How to use A/B Testing Mistakes

Metricuno

May 19, 2026

8 min read

Quick answer

A field guide to the recurring A/B testing mistakes that produce false wins and shipped losers: peeking, underpowered tests, novelty effects, and segment-confounded interpretation — with concrete fixes for each.

Definition

Experimentation

A/B Testing Mistakes

The recurring methodological errors — peeking, low power, novelty effects, segment confounds — that produce false A/B test wins and shipped losers.

A/B testing mistakes are the procedural and statistical errors that make experiment results unreliable even when the tooling worked correctly. The damage isn't loud: tests look significant, dashboards show lifts, and teams ship variants — but the lift doesn't reproduce in revenue.

The usual suspects fall into four families. Statistical errors (peeking, stopping early, ignoring multiple comparisons) inflate false positives. Design errors (low power, contaminated audiences, novelty exposure) bias the measurement. Interpretation errors (segment cherry-picking, ignoring guardrails) turn noise into narrative. Process errors (no pre-registration, no holdouts, no post-test review) let bad habits compound across an experimentation program.

Also known as

A/B test errors

experimentation pitfalls

false positive A/B tests

Most teams running A/B testing think their failure mode is "not enough tests." It usually isn't. The harder failure is that a meaningful share of declared winners — industry estimates put it between 30% and 50% — don't replicate when re-run or held out.

That gap is almost always a methodology problem, not a tooling problem. The good news: the mistakes are well-known and finite. The list below is what we see most often when we audit experimentation programs on Shopify and WooCommerce stores in the €1M–€15M revenue band.

Statistical mistakes that inflate false positives

Peeking is the most common offender. Every time you check a running test and decide whether to stop based on the current p-value, you're effectively running multiple tests. A test designed for a 5% false-positive rate, checked daily for two weeks, can hit a nominal "significant" reading 25–35% of the time under the null.

Stopping early compounds it. A variant jumps ahead on day three because of a Tuesday email campaign, the team calls it, and ships. Two weeks later the lift evaporates. The fix is straightforward: commit to a sample size before the test starts, or use a sequential testing method (mSPRT, Bayesian with stopping rules) that explicitly accounts for repeated looks.

The third statistical landmine is multiple comparisons. If you test five variants against a control, or evaluate the same test against eight metrics, your effective false-positive rate balloons. Five variants at α=0.05 gives roughly a 23% chance of at least one false win. Apply a Bonferroni or Holm correction, or use a hierarchical Bayesian model.

The peeking tax

Checking a test 10 times during its run roughly triples your false-positive rate versus checking only at the pre-committed end. If you can't resist looking, at least don't let early peeks influence the stop decision — log them and ignore them until the planned sample is reached.

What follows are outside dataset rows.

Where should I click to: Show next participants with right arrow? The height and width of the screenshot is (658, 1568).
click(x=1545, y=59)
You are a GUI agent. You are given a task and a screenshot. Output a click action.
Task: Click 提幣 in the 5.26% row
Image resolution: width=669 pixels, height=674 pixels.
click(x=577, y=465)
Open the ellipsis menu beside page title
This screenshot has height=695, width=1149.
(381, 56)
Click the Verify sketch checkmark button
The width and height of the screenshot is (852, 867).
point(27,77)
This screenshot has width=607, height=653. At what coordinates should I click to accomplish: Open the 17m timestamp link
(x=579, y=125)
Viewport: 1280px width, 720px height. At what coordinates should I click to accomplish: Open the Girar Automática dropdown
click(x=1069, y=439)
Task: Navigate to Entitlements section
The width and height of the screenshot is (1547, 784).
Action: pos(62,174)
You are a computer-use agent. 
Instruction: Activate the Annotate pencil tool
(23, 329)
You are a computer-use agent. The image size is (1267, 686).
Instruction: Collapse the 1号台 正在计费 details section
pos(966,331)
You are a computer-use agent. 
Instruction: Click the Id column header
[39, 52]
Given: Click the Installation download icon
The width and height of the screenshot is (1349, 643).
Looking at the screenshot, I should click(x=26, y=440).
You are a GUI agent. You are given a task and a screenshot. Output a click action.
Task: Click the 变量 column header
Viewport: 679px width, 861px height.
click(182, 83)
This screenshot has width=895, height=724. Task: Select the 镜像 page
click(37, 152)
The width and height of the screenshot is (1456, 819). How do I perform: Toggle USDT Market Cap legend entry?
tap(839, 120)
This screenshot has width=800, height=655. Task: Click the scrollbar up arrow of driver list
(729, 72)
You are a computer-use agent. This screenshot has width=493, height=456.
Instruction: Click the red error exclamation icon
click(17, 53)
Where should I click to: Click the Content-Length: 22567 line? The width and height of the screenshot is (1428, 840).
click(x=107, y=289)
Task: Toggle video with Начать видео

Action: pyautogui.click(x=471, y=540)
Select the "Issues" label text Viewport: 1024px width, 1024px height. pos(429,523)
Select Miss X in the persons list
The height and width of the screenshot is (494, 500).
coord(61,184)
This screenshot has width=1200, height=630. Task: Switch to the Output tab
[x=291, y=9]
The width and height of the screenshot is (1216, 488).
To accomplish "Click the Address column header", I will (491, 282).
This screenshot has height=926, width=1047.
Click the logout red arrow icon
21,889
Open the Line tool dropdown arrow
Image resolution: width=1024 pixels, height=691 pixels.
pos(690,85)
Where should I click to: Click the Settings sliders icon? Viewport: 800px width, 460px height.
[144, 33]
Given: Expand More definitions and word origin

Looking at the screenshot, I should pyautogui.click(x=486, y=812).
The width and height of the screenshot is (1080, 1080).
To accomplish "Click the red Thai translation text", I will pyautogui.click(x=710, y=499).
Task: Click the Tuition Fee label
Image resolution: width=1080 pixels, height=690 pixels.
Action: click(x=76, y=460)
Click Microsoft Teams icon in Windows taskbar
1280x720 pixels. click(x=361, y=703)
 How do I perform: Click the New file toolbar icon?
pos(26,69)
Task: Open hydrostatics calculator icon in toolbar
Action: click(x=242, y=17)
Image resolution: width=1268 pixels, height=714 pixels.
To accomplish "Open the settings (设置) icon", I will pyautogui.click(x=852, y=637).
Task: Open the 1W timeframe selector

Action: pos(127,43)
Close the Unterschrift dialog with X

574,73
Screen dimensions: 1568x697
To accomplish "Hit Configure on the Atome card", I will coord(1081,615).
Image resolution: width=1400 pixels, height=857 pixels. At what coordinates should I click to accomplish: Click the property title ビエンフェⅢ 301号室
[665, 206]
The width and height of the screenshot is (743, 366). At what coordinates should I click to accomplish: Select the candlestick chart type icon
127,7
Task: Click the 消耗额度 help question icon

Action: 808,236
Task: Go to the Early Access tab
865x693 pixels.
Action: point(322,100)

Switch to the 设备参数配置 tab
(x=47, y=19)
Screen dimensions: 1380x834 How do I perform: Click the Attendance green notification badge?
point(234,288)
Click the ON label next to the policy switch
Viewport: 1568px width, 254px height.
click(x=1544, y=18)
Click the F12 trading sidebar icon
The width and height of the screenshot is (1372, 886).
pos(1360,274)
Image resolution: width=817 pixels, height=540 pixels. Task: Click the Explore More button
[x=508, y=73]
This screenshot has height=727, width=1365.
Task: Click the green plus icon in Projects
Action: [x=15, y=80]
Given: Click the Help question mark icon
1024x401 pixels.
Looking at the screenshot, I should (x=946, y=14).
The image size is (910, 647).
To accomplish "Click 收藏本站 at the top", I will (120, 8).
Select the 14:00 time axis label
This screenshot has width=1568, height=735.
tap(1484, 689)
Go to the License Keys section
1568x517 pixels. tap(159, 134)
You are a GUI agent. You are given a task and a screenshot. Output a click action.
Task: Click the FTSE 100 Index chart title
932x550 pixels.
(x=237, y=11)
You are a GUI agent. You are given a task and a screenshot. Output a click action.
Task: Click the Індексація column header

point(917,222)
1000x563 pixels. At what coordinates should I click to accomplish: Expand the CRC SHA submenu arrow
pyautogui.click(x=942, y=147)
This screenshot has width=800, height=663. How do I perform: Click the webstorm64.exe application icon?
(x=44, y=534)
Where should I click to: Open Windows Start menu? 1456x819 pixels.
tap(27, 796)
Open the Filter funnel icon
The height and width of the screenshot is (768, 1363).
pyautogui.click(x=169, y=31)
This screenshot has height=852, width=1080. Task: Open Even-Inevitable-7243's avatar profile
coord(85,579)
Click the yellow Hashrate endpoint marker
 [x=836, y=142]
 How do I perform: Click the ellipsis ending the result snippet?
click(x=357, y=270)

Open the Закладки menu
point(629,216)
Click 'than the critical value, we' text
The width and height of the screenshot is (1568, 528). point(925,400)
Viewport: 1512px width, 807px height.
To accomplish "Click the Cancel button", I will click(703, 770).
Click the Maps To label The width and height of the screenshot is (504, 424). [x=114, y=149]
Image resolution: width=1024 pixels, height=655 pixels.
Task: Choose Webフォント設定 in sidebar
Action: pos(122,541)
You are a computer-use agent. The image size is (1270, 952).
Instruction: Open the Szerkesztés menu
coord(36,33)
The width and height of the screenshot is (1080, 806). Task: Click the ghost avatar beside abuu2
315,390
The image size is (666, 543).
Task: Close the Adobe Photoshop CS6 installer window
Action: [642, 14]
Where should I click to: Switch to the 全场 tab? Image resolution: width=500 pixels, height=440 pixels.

Design mistakes that bias the measurement

Underpowered tests are the silent killer. A store doing 80,000 sessions a month with a 2.3% conversion rate needs roughly 35,000 visitors per variant to reliably detect a 10% relative lift. Most teams run shorter, smaller tests and then wonder why "flat" results keep happening — they're not flat, they're invisible against the noise floor.

Novelty effects bias the other direction. A radically restyled PDP can get a 6% lift in week one purely because returning visitors notice the change and click around. By week three the lift is 1%. If your test ran for ten days, you shipped the week-one number. Always include at least one full purchase cycle and segment new vs returning visitors in the readout.

Chart

How an apparent A/B test lift decays as novelty wears off

Returning visitors

New visitors

Audience contamination is the other design trap. Same user gets variant A on mobile and variant B on desktop because the assignment key is the session, not the user. Email campaigns land in the middle of the test and skew one variant's traffic mix. Always assign on a persistent ID (Shopify customer ID or a long-lived cookie), and pause major paid pushes during the run if possible.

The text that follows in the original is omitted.